C’est bien un doute sur la compétence de la candidate socialiste qui transparaît dans cette analyse, et au-delà de la simple politique étrangère : Ses 100 propositions équivalent à une sorte de pointillisme qui n’aurait pas trouvé une main unifiante et conceptualisante. Ainsi, pour John Vinocur, la candidature Royal ne présente pas un projet de société. Et il associe à ce constat un parallèle éclairant sur la critique de compétence : Parallèlement à ce fourre-tout difficilement lisible, quand on émet des doutes sur sa compétence (problème qui ne s’est jamais posé pour Merkel, Thatcher ou Hillary Clinton), Royal écarte la question d’un haussement d’épaules en prétendant qu’elle est la cible d’un monde hostile et macho.
A l'instar de Nicolas Sarkozy pour qui, on l’a vu, la campagne a évolué vers un discours ancré très à droite, John Vinocur constate une évolution du positionnement de Ségolène Royal : La façon dont Ségolène Royal se dépeint à présent se résume souvent à une attitude de victimisation doublée d’une exaltation déplacée. La seule nouveauté qu’elle offre désormais est de se présenter délibérément comme le symbole victimisé d’une nation de victimes.

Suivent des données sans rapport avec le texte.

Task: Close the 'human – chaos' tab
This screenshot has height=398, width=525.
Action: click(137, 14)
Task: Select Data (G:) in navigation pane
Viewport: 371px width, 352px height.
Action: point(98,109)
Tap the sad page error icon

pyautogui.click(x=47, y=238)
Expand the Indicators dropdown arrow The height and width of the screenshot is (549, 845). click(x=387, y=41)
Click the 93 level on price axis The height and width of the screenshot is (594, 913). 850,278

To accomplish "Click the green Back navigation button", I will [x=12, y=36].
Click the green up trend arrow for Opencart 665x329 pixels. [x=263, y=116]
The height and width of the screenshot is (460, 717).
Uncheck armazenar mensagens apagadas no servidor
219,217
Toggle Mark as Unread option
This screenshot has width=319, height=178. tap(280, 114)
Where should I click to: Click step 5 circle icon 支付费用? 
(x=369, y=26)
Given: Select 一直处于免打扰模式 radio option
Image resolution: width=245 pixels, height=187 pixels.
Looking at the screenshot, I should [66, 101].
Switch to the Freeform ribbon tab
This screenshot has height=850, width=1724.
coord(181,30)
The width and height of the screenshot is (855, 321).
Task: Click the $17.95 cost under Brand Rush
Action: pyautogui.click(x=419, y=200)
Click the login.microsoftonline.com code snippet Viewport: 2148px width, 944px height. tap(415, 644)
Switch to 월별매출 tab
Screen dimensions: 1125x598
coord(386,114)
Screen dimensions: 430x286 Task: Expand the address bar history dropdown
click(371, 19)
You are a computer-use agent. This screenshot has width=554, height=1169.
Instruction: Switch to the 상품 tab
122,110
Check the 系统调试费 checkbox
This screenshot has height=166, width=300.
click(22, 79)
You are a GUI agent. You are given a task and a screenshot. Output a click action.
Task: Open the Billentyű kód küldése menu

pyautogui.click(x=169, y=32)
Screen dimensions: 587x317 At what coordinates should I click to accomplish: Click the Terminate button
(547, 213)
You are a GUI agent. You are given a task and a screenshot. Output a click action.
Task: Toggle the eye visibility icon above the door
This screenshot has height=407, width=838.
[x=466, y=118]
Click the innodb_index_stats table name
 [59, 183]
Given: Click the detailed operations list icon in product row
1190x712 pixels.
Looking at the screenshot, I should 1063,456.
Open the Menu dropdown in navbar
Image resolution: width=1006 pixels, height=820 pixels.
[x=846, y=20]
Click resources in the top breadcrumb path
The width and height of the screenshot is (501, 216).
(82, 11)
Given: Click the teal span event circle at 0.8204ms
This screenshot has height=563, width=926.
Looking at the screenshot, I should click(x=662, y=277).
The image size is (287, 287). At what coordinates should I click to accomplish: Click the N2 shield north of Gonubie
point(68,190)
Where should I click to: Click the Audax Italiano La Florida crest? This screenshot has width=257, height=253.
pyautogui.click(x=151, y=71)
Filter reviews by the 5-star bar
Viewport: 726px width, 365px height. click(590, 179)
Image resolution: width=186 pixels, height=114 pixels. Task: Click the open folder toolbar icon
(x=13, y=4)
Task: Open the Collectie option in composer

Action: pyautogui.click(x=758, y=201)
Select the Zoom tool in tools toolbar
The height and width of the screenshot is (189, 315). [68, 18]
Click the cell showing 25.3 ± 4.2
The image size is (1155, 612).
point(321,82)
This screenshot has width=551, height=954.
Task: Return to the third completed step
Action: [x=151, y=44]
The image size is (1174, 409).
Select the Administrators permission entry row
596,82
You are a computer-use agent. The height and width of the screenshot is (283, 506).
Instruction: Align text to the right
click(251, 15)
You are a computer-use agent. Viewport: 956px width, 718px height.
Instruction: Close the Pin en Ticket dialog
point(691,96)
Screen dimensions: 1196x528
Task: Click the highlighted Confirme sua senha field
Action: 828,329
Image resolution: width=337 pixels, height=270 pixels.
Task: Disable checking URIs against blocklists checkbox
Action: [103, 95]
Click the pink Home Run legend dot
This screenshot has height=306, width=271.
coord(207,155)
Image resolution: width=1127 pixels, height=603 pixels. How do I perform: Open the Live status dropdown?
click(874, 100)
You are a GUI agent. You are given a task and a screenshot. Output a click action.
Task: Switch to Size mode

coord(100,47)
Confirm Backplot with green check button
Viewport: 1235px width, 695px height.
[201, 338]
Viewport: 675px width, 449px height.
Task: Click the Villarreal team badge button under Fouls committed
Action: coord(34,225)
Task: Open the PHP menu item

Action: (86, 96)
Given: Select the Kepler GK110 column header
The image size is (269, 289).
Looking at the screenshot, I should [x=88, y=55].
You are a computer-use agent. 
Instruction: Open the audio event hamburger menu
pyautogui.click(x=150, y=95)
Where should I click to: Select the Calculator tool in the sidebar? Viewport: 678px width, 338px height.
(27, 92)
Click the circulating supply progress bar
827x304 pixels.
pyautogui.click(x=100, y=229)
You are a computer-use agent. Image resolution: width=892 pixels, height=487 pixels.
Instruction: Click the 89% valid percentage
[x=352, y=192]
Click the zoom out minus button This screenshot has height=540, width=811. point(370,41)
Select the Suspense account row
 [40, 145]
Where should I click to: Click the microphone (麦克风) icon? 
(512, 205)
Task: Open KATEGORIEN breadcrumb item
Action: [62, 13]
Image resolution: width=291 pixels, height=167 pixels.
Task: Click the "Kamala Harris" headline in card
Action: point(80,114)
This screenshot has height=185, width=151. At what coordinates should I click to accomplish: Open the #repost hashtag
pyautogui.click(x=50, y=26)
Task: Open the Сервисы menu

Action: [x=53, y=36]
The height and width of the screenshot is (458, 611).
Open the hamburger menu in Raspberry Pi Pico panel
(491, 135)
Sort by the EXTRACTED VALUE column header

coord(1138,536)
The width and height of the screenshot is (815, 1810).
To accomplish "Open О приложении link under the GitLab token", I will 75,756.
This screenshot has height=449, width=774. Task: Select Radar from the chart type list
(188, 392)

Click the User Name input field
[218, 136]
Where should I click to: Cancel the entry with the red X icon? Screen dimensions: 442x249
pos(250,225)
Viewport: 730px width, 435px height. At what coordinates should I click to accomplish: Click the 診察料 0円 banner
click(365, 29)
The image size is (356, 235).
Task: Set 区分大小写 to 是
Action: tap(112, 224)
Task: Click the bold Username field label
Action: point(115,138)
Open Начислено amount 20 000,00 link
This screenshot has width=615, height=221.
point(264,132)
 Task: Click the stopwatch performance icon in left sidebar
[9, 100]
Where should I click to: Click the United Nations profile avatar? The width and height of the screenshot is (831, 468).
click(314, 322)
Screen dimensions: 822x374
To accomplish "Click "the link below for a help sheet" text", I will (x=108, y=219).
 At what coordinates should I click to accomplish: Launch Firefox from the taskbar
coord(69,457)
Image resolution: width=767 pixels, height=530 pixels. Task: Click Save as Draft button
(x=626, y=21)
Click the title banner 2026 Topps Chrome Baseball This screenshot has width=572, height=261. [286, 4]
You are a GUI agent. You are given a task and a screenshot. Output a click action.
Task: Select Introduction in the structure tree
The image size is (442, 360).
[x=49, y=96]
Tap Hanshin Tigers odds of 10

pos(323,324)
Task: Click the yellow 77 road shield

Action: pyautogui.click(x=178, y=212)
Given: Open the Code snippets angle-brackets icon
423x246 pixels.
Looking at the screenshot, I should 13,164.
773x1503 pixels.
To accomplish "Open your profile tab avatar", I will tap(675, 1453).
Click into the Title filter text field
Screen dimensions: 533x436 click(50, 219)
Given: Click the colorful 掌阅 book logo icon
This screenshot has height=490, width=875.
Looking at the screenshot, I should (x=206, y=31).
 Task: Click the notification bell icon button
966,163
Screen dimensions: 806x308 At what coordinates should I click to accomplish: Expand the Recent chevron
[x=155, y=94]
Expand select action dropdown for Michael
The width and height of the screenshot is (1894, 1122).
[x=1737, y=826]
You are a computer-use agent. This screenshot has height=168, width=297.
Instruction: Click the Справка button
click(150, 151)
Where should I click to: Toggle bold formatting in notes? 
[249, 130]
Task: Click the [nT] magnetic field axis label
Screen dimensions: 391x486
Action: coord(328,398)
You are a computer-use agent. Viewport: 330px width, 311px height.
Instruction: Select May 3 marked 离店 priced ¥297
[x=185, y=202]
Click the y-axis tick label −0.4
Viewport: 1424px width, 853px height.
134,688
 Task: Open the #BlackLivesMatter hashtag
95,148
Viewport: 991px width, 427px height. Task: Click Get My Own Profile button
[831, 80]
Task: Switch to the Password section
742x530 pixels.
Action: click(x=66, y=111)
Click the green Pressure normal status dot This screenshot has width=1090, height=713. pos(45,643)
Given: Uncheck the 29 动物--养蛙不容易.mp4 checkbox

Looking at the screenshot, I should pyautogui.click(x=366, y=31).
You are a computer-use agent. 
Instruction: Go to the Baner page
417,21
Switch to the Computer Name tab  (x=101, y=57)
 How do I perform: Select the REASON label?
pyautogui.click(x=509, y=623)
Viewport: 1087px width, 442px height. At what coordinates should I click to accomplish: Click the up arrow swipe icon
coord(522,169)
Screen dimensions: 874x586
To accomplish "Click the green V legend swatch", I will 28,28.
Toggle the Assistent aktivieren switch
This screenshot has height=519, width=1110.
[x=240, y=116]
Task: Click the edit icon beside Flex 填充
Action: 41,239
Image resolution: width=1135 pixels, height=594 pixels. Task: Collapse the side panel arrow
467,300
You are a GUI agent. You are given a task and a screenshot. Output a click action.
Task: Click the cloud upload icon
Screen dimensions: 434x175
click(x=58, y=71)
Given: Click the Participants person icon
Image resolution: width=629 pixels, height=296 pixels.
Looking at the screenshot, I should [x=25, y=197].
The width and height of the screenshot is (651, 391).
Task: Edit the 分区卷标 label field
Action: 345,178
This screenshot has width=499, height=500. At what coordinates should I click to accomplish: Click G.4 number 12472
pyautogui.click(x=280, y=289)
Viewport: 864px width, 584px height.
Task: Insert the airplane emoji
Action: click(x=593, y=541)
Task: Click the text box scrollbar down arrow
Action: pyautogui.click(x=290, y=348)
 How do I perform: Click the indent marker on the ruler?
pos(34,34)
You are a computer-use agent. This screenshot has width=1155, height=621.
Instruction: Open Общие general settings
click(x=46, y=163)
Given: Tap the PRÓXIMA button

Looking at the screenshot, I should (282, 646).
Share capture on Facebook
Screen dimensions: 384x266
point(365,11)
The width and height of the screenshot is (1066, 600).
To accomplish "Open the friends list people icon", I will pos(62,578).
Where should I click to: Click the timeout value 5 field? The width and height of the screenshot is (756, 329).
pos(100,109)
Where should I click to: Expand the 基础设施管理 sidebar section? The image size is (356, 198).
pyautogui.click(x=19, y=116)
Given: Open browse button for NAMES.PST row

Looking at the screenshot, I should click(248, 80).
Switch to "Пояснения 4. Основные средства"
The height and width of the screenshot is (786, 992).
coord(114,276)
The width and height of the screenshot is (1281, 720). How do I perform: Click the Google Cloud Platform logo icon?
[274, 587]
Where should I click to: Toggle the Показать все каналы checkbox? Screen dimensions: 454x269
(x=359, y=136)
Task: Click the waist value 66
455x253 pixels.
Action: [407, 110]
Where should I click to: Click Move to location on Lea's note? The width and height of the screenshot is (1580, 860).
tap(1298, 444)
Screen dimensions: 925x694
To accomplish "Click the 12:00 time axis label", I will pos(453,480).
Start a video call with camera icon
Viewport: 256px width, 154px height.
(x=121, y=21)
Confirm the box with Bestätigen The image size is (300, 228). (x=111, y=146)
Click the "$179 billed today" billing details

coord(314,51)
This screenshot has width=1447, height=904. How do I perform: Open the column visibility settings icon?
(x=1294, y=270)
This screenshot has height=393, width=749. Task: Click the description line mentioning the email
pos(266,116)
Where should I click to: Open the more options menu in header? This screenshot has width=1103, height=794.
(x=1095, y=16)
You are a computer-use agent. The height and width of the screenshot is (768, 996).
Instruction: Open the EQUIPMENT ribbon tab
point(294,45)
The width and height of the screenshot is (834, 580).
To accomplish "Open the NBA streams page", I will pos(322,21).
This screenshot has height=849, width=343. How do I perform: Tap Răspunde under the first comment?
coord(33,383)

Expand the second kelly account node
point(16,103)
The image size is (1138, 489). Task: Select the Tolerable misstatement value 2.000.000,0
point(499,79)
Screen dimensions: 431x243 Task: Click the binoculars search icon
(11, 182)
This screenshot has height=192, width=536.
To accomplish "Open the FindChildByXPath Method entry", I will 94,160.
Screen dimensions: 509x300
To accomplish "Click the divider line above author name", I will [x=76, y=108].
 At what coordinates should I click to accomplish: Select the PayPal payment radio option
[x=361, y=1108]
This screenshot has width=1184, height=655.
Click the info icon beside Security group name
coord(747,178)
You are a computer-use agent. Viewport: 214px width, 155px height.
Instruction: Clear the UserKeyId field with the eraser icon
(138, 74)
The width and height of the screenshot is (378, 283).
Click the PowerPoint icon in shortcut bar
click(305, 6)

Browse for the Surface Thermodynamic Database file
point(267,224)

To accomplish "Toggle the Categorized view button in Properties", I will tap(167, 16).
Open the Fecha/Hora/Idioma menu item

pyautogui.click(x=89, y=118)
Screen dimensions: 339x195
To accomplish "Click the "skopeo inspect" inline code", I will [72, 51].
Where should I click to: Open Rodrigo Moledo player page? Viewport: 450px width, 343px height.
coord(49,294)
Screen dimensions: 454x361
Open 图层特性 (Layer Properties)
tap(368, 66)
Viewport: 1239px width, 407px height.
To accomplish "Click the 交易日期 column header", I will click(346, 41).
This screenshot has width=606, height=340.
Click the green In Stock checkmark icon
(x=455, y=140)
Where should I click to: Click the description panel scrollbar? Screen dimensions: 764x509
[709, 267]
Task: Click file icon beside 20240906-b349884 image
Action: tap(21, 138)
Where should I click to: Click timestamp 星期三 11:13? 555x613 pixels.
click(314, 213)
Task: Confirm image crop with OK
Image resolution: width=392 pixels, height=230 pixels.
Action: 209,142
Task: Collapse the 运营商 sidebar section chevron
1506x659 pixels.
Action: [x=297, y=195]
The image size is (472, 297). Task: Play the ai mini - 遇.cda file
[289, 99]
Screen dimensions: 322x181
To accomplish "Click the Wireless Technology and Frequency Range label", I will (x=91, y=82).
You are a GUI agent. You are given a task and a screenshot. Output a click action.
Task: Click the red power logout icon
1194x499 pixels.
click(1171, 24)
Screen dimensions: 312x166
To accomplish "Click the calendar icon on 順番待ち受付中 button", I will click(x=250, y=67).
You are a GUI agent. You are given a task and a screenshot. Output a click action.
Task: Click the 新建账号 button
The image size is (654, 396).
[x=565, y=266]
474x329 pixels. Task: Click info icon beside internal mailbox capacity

La conclusion de John Vinocur est sans appel : Si Ségolène Royal incarne une perspective de changement profond, c’est celle du glissement de la vision qu’a la France d’elle même vers un statut de victime, un dénominateur commun inconnu jusqu’alors dans une histoire davantage marquée par la réussite universelle que par une humiliation individuelle généralisée. Au fond, la candidature de Royal véhicule, et légitime, une notion de déclin national qui va bien au-delà des vraies difficultés françaises et minimise la réelle capacité du pays à remonter la pente.